Given how oversensitive you seem about this imagine your outcry if your friend had waltzed off with something of yours and not made any attempt at returning it.

FWIW i imagine she 'lied' to you about your dd being fine because she wanted you to enjoy your weekend and not worry about your dd....as a friend would.

thatsnotmymonkey · 20/07/2010 15:33

posh, I think whether you satyed at home scubbing your floor or went to London to see the Queen is neither here nor there.

Your mate is being insensitive and probably is a bit that you had such a lovely time at Glasto.

Everyone deserves a break and it is at your discretion how you spend it! I think some on here are being a wee tad judgey mcjudgey pants!

RiverOfSleep · 20/07/2010 17:06

It's nothing to do with where you went. But you've had the costume a month and haven't even looked for it. Admittedly a busy and stressful month but that's not your friends fault.

You never did say - is she a childminder?

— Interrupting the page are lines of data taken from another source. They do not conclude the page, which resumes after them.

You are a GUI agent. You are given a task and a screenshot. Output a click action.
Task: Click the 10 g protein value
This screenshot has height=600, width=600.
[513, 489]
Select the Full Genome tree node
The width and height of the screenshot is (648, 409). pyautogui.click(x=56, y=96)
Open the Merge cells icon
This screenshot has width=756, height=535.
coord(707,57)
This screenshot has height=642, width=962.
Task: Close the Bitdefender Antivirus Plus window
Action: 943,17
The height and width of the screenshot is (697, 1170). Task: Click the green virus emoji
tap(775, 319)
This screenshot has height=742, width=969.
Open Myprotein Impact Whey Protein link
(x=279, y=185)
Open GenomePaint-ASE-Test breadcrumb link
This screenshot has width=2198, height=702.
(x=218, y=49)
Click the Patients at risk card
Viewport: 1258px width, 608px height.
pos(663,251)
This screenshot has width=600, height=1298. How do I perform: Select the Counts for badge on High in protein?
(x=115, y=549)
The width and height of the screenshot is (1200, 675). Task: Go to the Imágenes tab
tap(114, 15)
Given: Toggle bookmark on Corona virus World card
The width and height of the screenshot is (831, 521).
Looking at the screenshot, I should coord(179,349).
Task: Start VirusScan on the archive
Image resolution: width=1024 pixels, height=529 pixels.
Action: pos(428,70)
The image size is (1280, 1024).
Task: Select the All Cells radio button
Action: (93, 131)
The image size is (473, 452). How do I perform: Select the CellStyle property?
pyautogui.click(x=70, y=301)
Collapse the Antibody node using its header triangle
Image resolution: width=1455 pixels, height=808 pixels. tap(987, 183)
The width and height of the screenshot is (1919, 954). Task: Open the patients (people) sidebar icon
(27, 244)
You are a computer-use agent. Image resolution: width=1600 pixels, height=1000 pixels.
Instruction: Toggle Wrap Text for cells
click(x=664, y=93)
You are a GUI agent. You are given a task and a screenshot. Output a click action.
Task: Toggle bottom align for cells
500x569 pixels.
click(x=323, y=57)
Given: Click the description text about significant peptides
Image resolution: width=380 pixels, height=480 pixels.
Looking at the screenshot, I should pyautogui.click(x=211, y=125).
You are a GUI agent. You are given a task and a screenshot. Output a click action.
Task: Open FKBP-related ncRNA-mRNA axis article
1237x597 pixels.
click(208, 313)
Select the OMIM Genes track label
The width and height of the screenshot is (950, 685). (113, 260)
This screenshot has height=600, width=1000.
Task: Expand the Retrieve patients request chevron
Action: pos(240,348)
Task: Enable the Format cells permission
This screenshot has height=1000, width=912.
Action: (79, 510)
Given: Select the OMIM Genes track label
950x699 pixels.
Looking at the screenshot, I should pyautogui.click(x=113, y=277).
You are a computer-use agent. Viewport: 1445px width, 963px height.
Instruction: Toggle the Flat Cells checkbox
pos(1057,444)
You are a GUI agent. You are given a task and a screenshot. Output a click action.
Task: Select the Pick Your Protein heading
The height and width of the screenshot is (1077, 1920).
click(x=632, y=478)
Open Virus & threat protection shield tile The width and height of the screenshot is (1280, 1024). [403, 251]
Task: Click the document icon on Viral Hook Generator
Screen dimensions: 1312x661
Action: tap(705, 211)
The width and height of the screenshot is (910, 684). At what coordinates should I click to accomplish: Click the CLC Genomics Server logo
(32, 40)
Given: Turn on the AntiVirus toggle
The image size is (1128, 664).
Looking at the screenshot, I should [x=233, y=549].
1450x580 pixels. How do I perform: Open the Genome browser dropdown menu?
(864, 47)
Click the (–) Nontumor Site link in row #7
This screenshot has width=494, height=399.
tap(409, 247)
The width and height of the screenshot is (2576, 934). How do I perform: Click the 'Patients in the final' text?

overweightnoverdrawn · 20/07/2010 17:40

I babysat my matess three kids one of them being small . Was down to do it fir two nights but they came home late on the second day . No money was mentioned on either side and I certainly didnt expect any . I would change friends if I was you .

Ewe · 20/07/2010 23:02

I am a single parent, I also go to festivals/gigs all the time and cajole various people into babysitting for my DD, I am certainly not resenting you having a good time - we all deserve that, of course! Perhaps I'll see you at the next Glasto if I decide I can brave the toilets . I am also a big believer in free time for parents (single or not) and would never call anyone selfish for doing something for themselves, you've taken my comments quite out of context.

My point is merely that if you (or indeed, me) are planning a weekend away of fun then it's not unreasonable to expect to have to pay for that. It IS a different kettle of fish from needing childcare for work or a family emergency for example in which I would expect friends to help me out without offering them any compensation.

Money aside, she did you a favour so that you could do something really fun, which is great. The money you gave her was for the babysitting, you also picked up a swimming costume by accident which has inconvenienced her and means that she's had to buy a new one, you should give her the money for this, the fact you paid her to babysit is neither her nor there.

The thing about your DDs behaviour is most odd and personally I would question it, delicately.

aloiseb · 24/09/2010 23:03

I think some people don't know what other people's houses are like.

Only TEN MINUTES to find a missing swimming costume??? It would take me at least a week to excavate that far down....Smile

Thruaglassdarkly · 25/09/2010 00:39

Ditch her. She's toxic. How would she feel if her mum had cancer??? Do you want me to slap her for you????